What the Church seems to have received was a body of Sacred Scripture which, within Judaism, was in the process of becoming canonical.
When Judaism came to close its own canon, the Christian Church was sufficiently independent from Judaism not to be immediately affected. It was only at a later period that a closed Hebrew canon began to exert influence on how Christians viewed it. ...
20. The Hellenistic world had different methods of which Christian exegesis made use as well. The Greeks often interpreted their classical texts by allegorising them.

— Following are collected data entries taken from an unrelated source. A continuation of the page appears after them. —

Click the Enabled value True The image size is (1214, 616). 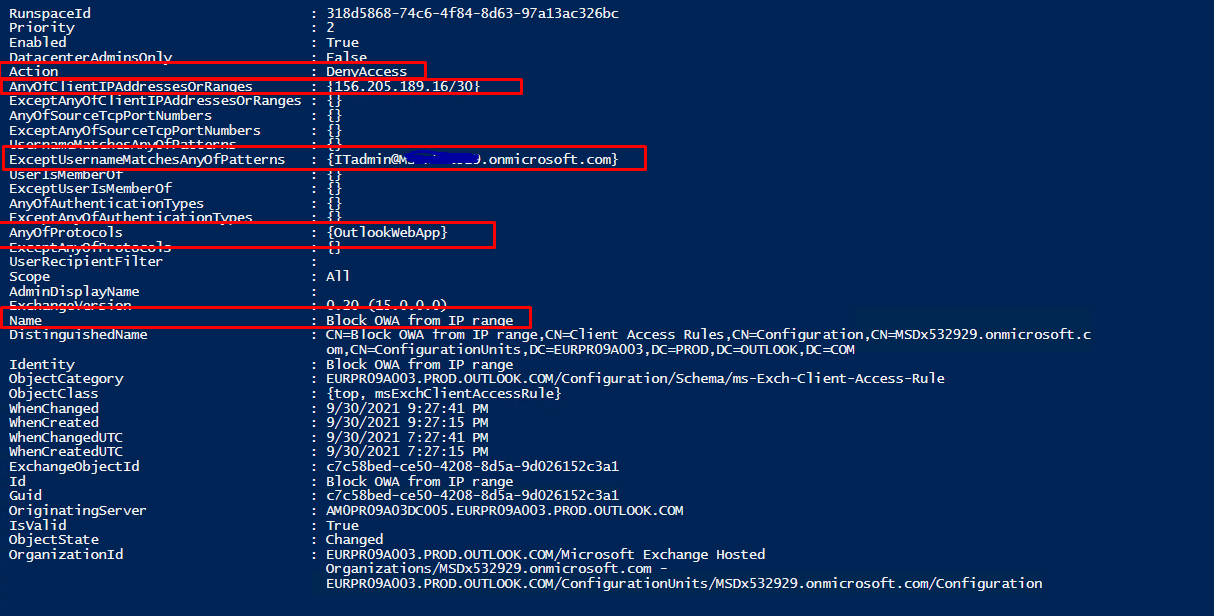[342, 43]
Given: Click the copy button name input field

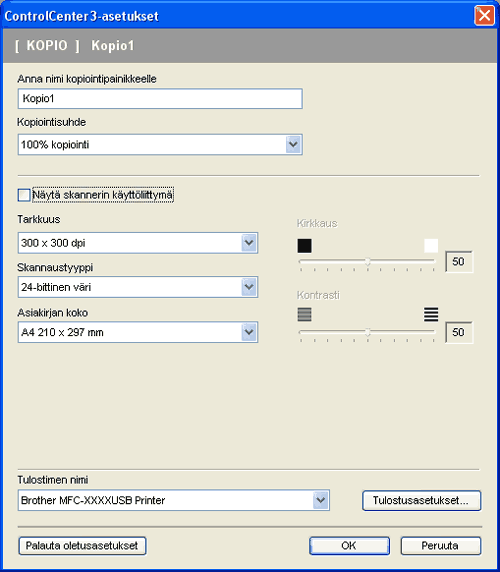Looking at the screenshot, I should (160, 98).
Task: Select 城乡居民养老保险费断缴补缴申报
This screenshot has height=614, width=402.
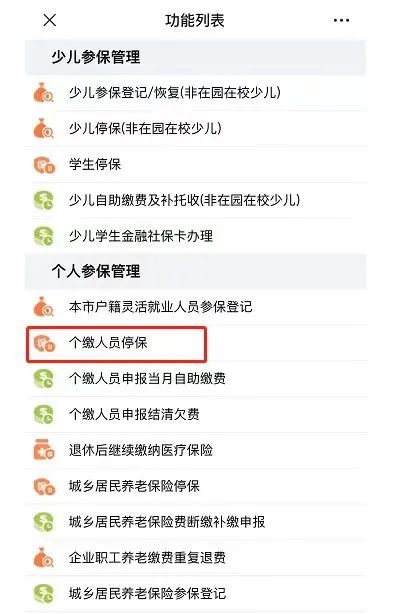Action: tap(196, 522)
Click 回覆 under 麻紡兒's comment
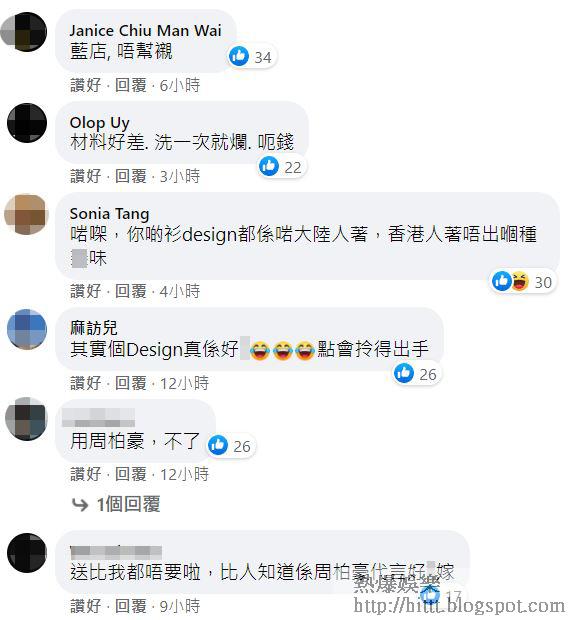 [130, 383]
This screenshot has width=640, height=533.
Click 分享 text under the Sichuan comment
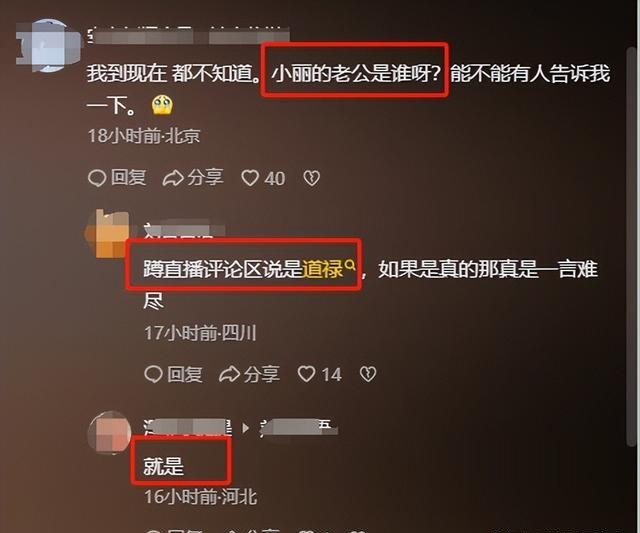tap(262, 374)
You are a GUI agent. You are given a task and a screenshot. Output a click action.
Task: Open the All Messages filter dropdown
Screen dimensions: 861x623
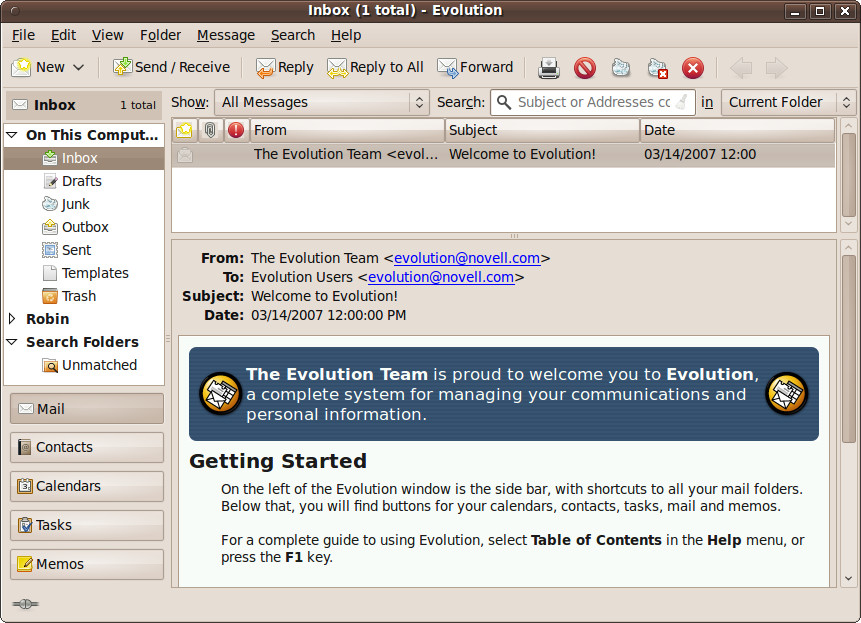click(320, 102)
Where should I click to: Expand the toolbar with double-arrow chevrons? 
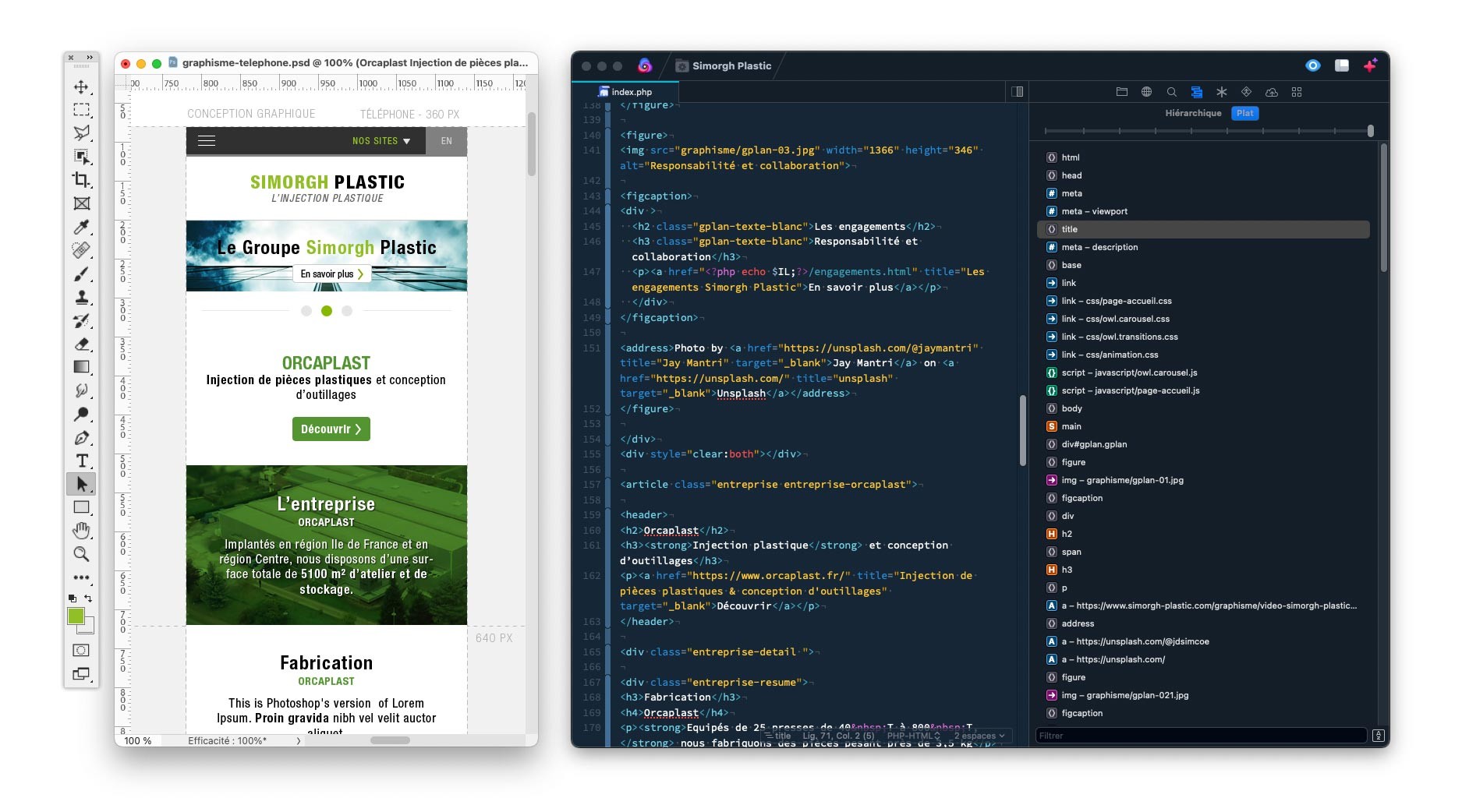pos(90,58)
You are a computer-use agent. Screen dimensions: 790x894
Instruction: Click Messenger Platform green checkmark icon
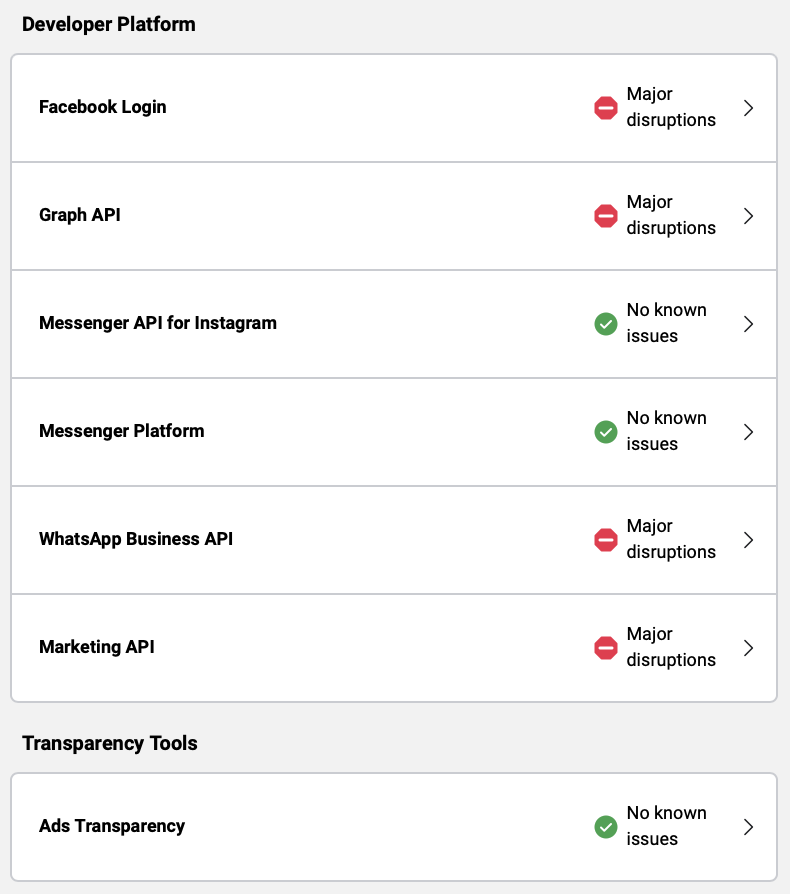(605, 432)
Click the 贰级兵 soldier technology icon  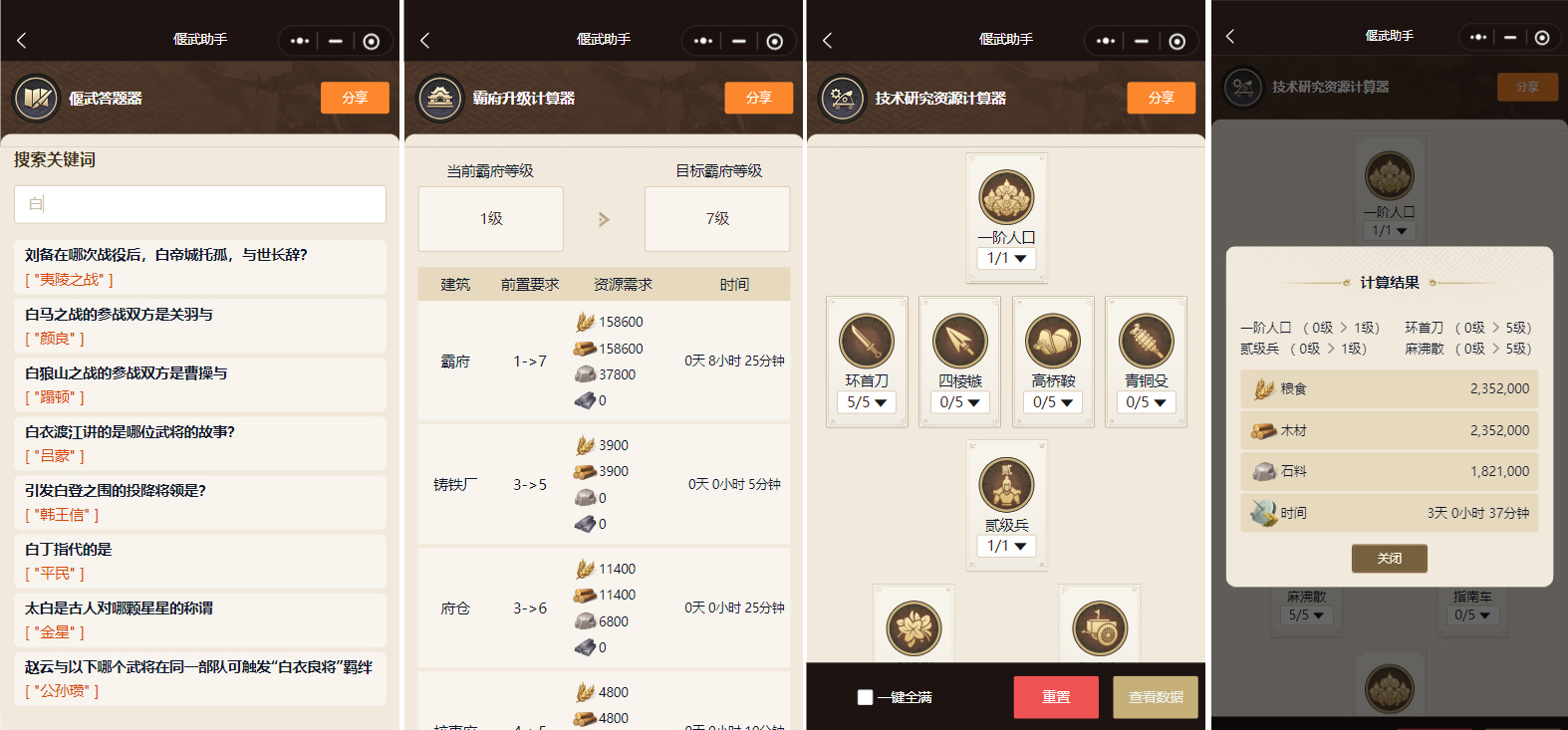(x=1007, y=485)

Commenting on ancient poetry like the works of Homer, where the gods seem to act like capricious and vindictive humans, scholars explained this in a more religious and morally acceptable way by emphasising that the poet was expressing himself in an allegorical manner when he wished to describe only human psychological conflicts, the passions of the soul, using the fiction of war between the gods.
In this case, a new and more spiritual meaning replaced the original one.
Jews in the diaspora sometimes utilised this method, in particular to justify certain prescriptions of the Law which, taken literally, would appear nonsensical to the Hellenistic world.
Philo of Alexandria, who had been nurtured in Hellenistic culture, tended in this direction.
He developed, often with a touch of genius, the original meaning, but at other times he adopted an allegorical reading that completely overshadowed it. As a result, his exegesis was not accepted in Judaism"
In his Lectio Divina on St Paul`s Letter to the Romans on 15th February 2012, Pope Benedict XVI referred again to this division between the Palestinian and the Hellene in relation to St Paul`s teaching on worship of God and contrasts them with the Christian idea of worship of God (or latria) based firmly on the Incarnation
"Then Paul tells us: “Present your bodies as a living sacrifice” (v. 1): the Greek term is logike latreia and it then appears in the Roman Canon, in the First Eucharistic Prayer, “rationabile obsequium”.
It is a new definition of worship but is prepared for both in the Old Testament and in Greek philosophy; they are two rivers — so to speak — that flow towards this point and converge in the new liturgy of Christians and of Christ.
In the Old Testament: from the outset they understood that God did not need bulls, rams, and such things. In Psalm 50[49], God says: Do you think I eat the flesh of bulls or drink the blood of goats? I have no need of these things, I do not like them. I do not drink and eat these things. They are not a sacrifice for me. Sacrifice is praise of God, if you come to me it is thanksgiving to God (cf. vv. 13-15, 23).
Thus the Old Testament route leads towards a point in which these external things, symbols and substitutions, disappear and man himself becomes praise of God.
The same happens in the world of Greek philosophy.
Here too one understands increasingly that it is not possible to glorify God with these things — animals or offerings — but that only the “logos” of man, his reason having become the glory of God is really worship, and the idea is that man must come out of himself and unite with the “Logos”, with the great Reason of the world and thus truly be worship.
However, here there is something missing: man, according to this philosophy, must — so to speak — leave his body, he must be spiritualized; only the spirit would be adoration.Christianity, on the contrary, is not simply spiritualization or moralization: it is incarnation, that is, Christ is the “Logos” he is the incarnate Word and he gathers all of us so that in him and with him, in his Body, as members of this Body, we really become a glorification of God."